N.B. there're some additional dependencies like hydra-core or omegaconf to install. Important: do not confuse with the hydra package, otherwise, you will have to uninstall everything.




Step 2: Mask Random Word and Generate Synthetic Texts


This step is quite straightforward, simply mask a random word and send this masked line to camembert to let the language model guess the masked word. These guessed words are ordered by their probabilities in the descending order.


Mask random word in a line


def mask_random_word(text_line):
    text_array = text_line.split()
 
    masked_token_index = random.randint(0, len(text_array)-1)
    text_array[masked_token_index] = "<mask>"
    output_text = " ".join(text_array)

 return output_text

Generate synthetic text for a text line

def generate_synthetic_texts(text, number_of_examples):
    output = []
 for i in range(number_of_examples):
        masked_line = mask_random_word(text)
        top_unmasked = camembert.fill_mask(masked_line, topk=1)
        output.append(top_unmasked[0][0])
 return output


Step 3: Get Majority Class and Execute


We are almost done. The only thing left is to detect the majority class and create N items per minority class according to the size of the majority class.


Read the text dataset

myModel = pd.read_csv('model.csv', sep=';')

Get the majority class

counter = Counter(myModel['Result'])
max_intent = ''
max_intent_count = 0

for intent in set(myModel['Result']):
 if max_intent_count < counter[intent]:
        max_intent = intent
        max_intent_count = counter[intent]

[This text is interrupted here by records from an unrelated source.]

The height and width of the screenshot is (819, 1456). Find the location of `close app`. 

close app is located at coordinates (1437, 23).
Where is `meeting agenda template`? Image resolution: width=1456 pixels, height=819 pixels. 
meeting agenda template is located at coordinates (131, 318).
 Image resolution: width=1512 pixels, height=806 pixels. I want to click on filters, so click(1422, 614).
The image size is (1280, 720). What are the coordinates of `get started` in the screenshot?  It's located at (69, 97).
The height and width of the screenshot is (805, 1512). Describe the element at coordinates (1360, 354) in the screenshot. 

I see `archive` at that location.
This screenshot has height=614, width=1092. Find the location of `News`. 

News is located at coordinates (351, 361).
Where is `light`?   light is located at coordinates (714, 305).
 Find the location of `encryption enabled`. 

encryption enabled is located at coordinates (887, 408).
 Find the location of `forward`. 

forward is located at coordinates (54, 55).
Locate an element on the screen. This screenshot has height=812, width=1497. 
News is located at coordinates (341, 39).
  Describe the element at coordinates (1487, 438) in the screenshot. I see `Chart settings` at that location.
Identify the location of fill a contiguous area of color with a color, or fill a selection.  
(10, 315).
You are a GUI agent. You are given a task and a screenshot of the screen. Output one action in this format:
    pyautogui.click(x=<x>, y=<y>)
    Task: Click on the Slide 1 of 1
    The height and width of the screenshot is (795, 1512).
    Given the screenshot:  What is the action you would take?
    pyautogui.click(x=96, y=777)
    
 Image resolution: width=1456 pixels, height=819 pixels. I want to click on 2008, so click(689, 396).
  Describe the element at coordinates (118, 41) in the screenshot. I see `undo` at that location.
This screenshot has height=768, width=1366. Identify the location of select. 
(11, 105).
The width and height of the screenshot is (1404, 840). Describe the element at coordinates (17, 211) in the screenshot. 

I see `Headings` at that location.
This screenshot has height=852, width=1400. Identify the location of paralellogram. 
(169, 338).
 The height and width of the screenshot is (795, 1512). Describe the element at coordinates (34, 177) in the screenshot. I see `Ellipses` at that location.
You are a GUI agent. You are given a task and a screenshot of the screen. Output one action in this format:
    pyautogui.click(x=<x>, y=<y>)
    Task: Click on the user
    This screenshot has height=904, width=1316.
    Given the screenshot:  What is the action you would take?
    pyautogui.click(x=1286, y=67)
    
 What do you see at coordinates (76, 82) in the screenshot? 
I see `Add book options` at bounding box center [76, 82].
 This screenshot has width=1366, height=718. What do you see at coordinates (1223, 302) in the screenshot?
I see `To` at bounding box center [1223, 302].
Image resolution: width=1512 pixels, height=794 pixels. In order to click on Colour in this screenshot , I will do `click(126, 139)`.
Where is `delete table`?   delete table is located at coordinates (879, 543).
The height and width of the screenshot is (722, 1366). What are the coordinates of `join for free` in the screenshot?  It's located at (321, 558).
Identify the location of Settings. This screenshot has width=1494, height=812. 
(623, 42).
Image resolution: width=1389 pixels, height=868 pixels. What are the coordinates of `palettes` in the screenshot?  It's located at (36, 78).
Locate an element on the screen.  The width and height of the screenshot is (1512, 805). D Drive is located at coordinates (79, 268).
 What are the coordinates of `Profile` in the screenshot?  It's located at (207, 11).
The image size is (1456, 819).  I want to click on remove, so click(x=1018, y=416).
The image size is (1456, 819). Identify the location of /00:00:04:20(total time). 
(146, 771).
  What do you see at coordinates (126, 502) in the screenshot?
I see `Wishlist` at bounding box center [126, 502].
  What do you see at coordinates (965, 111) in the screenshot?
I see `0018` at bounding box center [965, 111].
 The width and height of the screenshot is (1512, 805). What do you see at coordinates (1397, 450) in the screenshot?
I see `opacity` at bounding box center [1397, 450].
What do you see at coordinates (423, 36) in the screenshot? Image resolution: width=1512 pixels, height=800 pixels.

Calculate the number of items to generate per minority class


threshold = floor(max_intent_count/2)
minority_intents = set(myModel['Result'])-set([max_intent])


for intent in minority_intents:
    print (intent, "started")
    intent_examples = myModel[myModel['Result']==intent]
    intent_count = intent_examples.shape[0]
    examples_to_generate = max_intent_count - intent_count
 if examples_to_generate > threshold:
        body_examples = intent_examples['Body']
        number_of_synthetic_per_example = ceil(examples_to_generate/intent_count)
 else:
        body_examples = intent_examples['Body'][:examples_to_generate]
        number_of_synthetic_per_example = 1

    print (intent_count,examples_to_generate, number_of_synthetic_per_example)



    syntetic_bodies = []
 for body in body_examples:
        syntetic_bodies.append(generate_synthetic_texts(body, number_of_synthetic_per_example))

 # flatten arrays
    syntetic_bodies = [item for sublist in syntetic_bodies for item in sublist]

    augmented_df = pd.DataFrame()
    augmented_df['Body']=syntetic_bodies
    augmented_df['Result']=intent

    myModel = alexModel.append(augmented_df)
    print (intent, "processed")

N.B. the threshold is needed to define whether we generate synthetic items for each item in the minority class or, only on the selected sub array. For instance, if our majority class is composed of 500 items, and our minority class has 350, then, the most logical way is to select a subarray of 15 items and generate 1 synthetic example for each.


Dicsussion


The execution takes some time (40 minutes for a dataset of a couple thousands of lines), so it may be interesting to try parallelizing the execution (maybe using Spark on Azure Databricks). I will try to publish an article on this in on of the next tutorials.